After Jillie left her body I became so broken and at the very bottom of my being that I could no longer contain my pains in this vessel (they wanted out) so I went back to drugs and alcohol and suicide thoughts as well for awhile until at some point I decided that I wanted out of these self imposed chains that were killing me. It was at that point that I began the practice of life. It wasn’t neat or pretty or easy in any way and I spent many days and weeks on the kitchen floor sobbing at all my loss and sadness and abandonment. But I will tell you that I would do it all over again if necessary so as to know the peace that is me now. No more worries or fears of any sort. I am like a lily pad on the water; no matter how much the waters churn up and down and around I float without permanent disruption.
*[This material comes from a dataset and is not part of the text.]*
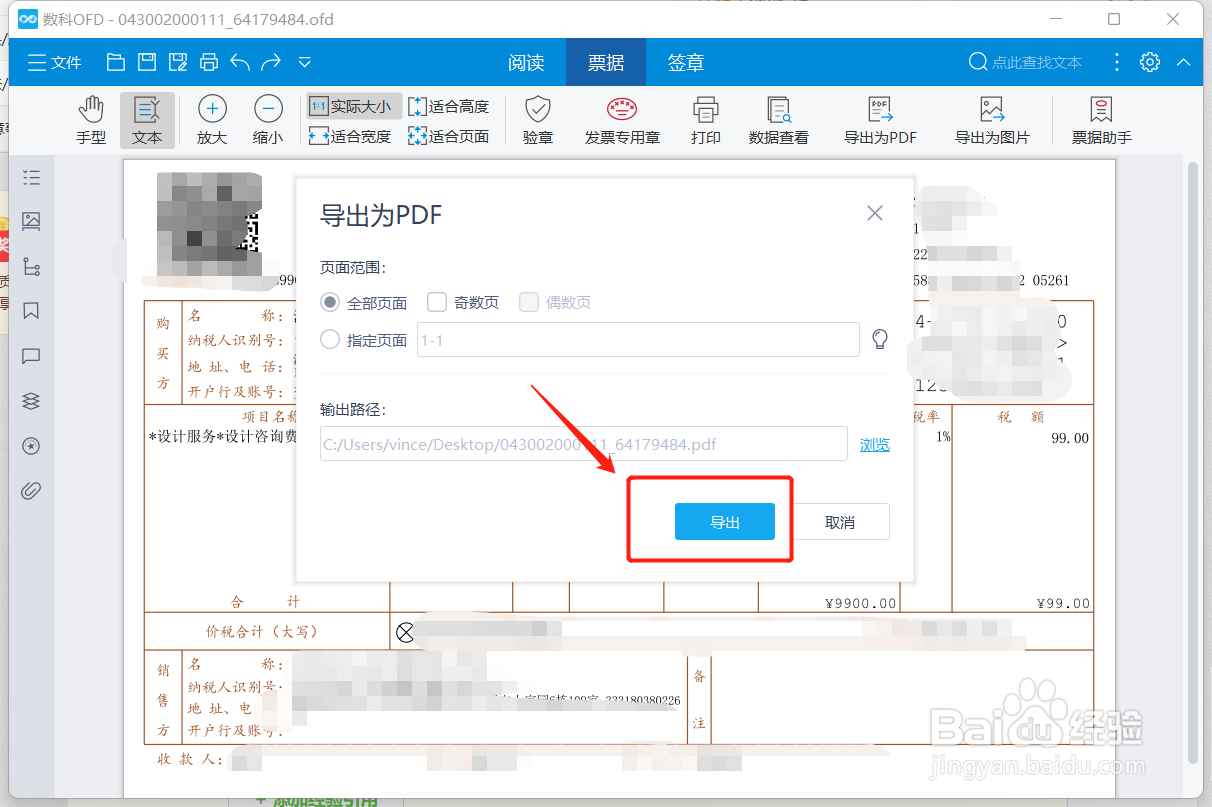The height and width of the screenshot is (807, 1212).
Task: Click the page range input field
Action: (637, 339)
Everything I write is everything that I practice and know and after a certain point in your own life practice the practice of practice becomes less necessary because the triggers that once held you hostage and misled your life are no longer there. Perhaps you’ll notice this one day yourself.
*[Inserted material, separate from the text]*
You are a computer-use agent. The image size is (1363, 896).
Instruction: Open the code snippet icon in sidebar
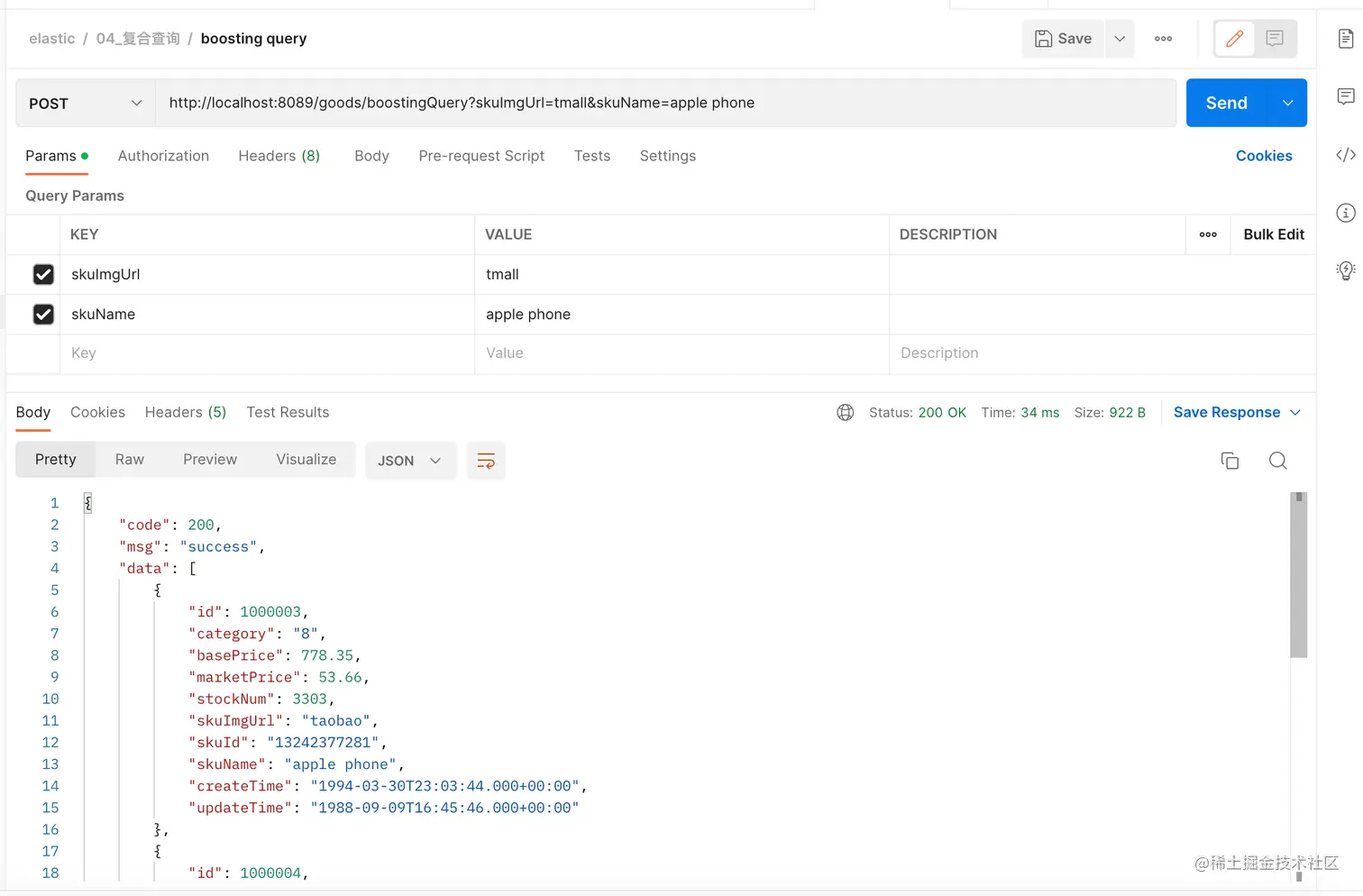click(1345, 155)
The practice of life begins with breathing and noticing. Take notice of when your mind is noisy and you are constantly thinking, worrying, or obsessing about something and then you suddenly take a gasp of breath or say just let me catch my breath. When you are in your head you are not breathing. Don’t judge yourself for this, just notice it. By beginning to notice your patterns you can recognize when you are in your head and playing that same old tape and repeating the same pattern in a different color. All your childhood patterns are still present in your adult body and your attachment and reactivity are programmed into your psyche which is there to keep you out of your heart space. Your heart knows love and peace, which is its natural state. But your mind (ego) knows drama and chaos and wants to keep you reeling through your existence. Begin to notice how you make decisions. Do you feel one way but instead listen to the noise in your mind and decide counter intuitively? Perhaps it’s time to begin to feel your way through decisions. Your mind has many choices about something but your heart always knows the one true decision. As I’ve written before, you know when you meet someone and instantly your hairs stand up on your neck literally or energetically but your mind says give him or her a chance, or you need the money, or ……. And afterwards when it doesn’t work out you say “I knew it!” That is it. Heart centered guidance is always the choice because it is in alignment with your guides and the flow of life.
The next time you find yourself having to make a decision stop, pause, take a breath and feel into it. See what your heart and gut are telling you and follow it. Don’t worry about what may or may not be the result and just follow your guidance. This is a beginning to life practice and it stems from your breath which emanates from your heart space. Close your eyes and through your nose slowly inhale and pause at the top and then slowly exhale; three times. Wishing you peace, love, friendship, and joy.